As far as not escaping correctly, i saw that after i came back from lunch.  Good point and thanks for catching it!

This worked:
writer.Write("document.write('Im a string, yo!');");

And i'm still a little confused on how to actually use StringBuilder, but i wanted to ask if you could explain something else...

So if i was using the same variable (in the above code) and just concatenating it with +=, by the time it got to the end of the code, JavascriptCommands would = "</html>"; ?  Or are the previous values in the string still out there in memory somewhere?  Even if the string object was destroyed and created again i would think that it would keep the values intact (otherwise i dont see why we even have concatenation via += at all)?

Just a little confused, but i a million thanks for helping, everyone.  It's hard enough to "learn on the fly" with WSS and C#, making it worse because i couldn't get a simple JS script to run was making me lose more hair than i'd like to admit!
Thank you very much!
Zach and Heilo, i had wondered about escaping that extra ' so i just removed it for simplicity.
Jandromeda, i had never thought of that and...what a shock.  Thank you very much!
If you could take a look at the last post i made i would be grateful, but if not it's fine.  I'll just use writer.write to write the javascript for now on.

Thanks!
One other thing i would like to ask, or maybe i should just make another question, is this....
I got a javascript clock online from someone's page.  I made a new .html file on my desktop and the script ran fine.  However, when i put that script into visual studio, and wrap each javascript line with:

writer.write(" <javascript here>");

It doesn't build the clock.  I've replaced all double-quotes with single-quotes in the javascript so that it wont interfere with anything on c#'s side.  
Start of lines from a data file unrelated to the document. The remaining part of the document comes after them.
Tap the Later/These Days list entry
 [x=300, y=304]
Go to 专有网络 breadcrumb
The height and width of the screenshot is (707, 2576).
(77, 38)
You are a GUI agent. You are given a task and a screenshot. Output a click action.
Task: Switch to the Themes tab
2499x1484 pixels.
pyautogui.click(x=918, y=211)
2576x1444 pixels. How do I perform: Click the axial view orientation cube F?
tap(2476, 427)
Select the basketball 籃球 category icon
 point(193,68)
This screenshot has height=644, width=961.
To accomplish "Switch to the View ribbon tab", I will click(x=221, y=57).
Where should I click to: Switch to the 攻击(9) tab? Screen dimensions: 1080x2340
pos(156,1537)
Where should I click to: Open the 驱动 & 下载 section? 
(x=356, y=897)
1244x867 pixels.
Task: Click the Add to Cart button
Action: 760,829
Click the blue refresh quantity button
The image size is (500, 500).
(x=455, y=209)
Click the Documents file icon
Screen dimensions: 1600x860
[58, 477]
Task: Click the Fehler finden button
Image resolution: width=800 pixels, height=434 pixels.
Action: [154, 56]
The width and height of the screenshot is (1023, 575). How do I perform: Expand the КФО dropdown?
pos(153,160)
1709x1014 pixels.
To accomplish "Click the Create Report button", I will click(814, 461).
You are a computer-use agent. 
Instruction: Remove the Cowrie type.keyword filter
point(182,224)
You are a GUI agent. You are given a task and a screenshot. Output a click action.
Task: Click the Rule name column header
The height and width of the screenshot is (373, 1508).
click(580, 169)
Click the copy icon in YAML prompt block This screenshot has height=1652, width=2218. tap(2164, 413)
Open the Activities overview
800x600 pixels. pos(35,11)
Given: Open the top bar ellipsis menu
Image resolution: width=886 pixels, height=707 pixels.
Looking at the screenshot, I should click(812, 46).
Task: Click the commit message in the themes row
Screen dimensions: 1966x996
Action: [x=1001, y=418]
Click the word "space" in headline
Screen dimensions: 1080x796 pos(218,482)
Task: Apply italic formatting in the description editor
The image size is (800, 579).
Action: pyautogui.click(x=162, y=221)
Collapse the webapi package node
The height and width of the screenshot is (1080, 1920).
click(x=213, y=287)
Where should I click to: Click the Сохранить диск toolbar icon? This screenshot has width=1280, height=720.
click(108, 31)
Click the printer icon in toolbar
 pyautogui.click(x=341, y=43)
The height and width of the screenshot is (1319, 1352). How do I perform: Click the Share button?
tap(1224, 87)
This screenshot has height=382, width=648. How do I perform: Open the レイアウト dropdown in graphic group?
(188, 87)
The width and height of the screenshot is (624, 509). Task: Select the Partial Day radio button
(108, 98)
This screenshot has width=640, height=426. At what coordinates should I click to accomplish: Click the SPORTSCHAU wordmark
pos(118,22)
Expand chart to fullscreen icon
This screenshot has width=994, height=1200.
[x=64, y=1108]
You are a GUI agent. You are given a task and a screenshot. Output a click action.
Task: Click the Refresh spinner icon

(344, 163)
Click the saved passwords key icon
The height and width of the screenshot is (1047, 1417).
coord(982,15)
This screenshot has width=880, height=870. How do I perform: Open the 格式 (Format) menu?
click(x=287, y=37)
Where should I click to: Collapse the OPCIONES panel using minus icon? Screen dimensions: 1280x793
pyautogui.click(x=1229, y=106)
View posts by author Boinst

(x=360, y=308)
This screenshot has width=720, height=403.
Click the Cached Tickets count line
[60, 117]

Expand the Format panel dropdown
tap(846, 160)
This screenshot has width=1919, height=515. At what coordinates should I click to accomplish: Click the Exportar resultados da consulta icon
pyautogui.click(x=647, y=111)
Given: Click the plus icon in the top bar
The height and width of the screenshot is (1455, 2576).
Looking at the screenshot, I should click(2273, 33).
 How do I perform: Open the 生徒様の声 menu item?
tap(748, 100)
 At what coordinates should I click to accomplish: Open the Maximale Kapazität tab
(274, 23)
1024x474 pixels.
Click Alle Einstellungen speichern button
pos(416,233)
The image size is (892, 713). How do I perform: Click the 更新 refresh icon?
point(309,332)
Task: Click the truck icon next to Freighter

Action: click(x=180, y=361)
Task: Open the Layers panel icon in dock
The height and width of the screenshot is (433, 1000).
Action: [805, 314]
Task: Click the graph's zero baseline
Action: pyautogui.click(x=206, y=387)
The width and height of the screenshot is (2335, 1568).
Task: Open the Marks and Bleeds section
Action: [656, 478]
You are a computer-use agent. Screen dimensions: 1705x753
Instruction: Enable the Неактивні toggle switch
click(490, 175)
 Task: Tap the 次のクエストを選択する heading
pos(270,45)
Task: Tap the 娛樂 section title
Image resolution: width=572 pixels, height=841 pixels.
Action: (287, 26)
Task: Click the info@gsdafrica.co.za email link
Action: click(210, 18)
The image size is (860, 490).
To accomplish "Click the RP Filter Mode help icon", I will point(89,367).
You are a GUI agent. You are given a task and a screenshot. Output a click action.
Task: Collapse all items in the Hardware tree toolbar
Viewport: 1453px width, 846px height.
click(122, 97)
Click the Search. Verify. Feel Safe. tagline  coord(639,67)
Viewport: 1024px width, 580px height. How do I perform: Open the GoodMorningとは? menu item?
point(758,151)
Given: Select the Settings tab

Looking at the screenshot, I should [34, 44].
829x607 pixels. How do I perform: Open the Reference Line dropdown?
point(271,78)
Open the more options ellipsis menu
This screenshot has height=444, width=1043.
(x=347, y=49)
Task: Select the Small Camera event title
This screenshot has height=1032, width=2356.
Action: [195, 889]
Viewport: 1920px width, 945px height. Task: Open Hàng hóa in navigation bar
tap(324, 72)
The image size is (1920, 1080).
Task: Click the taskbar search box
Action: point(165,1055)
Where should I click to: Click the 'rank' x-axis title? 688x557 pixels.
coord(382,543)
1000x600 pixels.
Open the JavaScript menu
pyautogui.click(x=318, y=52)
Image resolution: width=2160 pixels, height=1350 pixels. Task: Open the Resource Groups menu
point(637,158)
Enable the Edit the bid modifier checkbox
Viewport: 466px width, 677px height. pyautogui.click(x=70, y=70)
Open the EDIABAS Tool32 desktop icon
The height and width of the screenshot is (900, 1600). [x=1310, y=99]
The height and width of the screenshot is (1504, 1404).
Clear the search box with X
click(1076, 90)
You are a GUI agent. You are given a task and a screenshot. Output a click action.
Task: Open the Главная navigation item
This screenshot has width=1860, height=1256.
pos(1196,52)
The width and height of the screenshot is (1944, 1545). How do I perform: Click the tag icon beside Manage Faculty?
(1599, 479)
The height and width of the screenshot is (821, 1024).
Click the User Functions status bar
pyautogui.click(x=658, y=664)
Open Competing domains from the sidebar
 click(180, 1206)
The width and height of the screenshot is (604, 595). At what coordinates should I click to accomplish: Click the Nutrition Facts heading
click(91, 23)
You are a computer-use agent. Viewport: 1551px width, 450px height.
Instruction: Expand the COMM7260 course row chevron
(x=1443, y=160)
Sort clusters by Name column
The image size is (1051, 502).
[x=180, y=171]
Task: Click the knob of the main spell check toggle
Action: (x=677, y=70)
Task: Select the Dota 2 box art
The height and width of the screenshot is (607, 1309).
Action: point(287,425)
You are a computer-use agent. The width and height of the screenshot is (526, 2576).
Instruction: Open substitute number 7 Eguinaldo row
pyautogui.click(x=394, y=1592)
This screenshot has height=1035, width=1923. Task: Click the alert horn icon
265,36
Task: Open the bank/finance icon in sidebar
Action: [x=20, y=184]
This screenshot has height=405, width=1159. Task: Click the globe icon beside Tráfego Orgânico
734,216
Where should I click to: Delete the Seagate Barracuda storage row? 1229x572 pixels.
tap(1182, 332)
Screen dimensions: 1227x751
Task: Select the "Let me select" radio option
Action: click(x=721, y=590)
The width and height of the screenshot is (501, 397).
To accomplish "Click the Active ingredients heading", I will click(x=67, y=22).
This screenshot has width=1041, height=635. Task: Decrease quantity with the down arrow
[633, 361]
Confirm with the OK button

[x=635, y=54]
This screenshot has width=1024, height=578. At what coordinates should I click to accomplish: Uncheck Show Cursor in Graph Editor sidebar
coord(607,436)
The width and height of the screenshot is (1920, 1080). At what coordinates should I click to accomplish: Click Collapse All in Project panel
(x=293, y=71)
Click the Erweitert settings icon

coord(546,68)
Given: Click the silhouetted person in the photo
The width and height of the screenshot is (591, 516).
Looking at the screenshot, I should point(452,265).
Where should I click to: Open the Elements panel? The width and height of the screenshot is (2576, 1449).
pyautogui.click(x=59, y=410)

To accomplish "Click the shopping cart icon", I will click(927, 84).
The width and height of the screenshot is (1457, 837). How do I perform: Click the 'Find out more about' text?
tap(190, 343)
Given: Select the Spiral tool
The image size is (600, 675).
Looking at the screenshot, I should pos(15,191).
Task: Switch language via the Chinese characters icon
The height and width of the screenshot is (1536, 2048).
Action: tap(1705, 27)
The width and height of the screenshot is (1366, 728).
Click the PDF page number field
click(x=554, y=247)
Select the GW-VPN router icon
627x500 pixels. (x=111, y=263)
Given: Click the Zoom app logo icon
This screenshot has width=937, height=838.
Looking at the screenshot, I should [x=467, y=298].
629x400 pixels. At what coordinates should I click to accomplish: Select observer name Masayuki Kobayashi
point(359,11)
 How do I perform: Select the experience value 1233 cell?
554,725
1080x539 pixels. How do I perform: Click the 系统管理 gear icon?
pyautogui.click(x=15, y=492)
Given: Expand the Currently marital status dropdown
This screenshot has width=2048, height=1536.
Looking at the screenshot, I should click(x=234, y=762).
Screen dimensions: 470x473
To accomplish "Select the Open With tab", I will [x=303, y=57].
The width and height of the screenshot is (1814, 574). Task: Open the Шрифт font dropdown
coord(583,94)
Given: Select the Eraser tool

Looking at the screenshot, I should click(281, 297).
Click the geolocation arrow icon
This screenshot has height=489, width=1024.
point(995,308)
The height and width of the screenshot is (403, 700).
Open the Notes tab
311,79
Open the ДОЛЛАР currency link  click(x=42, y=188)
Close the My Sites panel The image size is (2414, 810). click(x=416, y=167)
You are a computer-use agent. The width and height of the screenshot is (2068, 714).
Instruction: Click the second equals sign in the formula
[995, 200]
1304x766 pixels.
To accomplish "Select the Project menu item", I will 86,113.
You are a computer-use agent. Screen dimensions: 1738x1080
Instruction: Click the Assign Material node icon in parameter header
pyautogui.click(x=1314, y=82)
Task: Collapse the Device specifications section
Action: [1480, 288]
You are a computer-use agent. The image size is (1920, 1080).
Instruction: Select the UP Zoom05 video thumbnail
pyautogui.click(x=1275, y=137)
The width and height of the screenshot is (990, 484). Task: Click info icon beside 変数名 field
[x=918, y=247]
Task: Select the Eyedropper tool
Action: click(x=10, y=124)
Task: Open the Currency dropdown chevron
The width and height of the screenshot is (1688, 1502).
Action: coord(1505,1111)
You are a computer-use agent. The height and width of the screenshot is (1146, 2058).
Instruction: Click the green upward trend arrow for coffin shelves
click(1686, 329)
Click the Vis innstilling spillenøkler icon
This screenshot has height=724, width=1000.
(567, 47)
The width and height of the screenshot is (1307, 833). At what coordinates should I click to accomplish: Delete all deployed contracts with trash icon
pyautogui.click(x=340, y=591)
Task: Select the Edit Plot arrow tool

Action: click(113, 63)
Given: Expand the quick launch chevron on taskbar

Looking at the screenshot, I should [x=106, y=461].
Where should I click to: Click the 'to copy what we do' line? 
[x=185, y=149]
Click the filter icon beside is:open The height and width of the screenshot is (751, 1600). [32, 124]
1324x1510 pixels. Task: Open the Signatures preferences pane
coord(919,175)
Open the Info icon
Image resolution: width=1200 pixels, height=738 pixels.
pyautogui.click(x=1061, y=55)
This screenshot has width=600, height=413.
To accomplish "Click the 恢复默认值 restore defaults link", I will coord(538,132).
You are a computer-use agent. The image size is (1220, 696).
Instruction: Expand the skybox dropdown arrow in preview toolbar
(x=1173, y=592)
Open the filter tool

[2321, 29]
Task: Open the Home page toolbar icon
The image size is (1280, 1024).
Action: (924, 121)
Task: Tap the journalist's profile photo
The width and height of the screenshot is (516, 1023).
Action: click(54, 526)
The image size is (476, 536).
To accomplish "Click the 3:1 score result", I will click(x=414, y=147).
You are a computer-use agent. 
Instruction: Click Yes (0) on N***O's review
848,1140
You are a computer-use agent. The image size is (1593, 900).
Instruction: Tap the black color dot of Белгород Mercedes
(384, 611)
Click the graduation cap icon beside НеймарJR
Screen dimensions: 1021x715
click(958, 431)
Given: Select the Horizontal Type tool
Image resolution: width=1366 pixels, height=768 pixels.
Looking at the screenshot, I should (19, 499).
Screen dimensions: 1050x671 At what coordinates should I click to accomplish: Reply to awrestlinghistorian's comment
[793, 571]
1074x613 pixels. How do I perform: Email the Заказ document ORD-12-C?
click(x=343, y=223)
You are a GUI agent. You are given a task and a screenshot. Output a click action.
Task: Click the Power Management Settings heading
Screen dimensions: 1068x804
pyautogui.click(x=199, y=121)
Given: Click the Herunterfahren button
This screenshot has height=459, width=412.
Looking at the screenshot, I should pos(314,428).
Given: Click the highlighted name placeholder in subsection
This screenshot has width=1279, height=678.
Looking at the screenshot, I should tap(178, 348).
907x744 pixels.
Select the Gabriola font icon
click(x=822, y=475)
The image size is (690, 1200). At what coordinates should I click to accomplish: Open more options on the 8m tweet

However, do html form events kick off like normal, or not?

writer.Write("<body onload='StartClock()' onunload='KillClock()'>");

The clock isn't starting, and i'm assuming this is why...the page itself is loaded already so it problably isn't picking up on "body onload()".

Any ideas?
Replace your code with this.

StringBuilder builder = new StringBuilder();
            builder.AppendLine(@"<html>");
            builder.AppendLine(@"<body>");
            builder.AppendLine(@"<script type='text/javascript'>");
            builder.AppendLine(@"document.write('I\'m a string, yo!');");
            builder.AppendLine(@"</script>");
            builder.AppendLine(@"</body>");
            builder.AppendLine(@"</html>");
writer.Write(builder.ToString());

And refer this article to learn about strings in .Net. Bit lengthy but worth reading.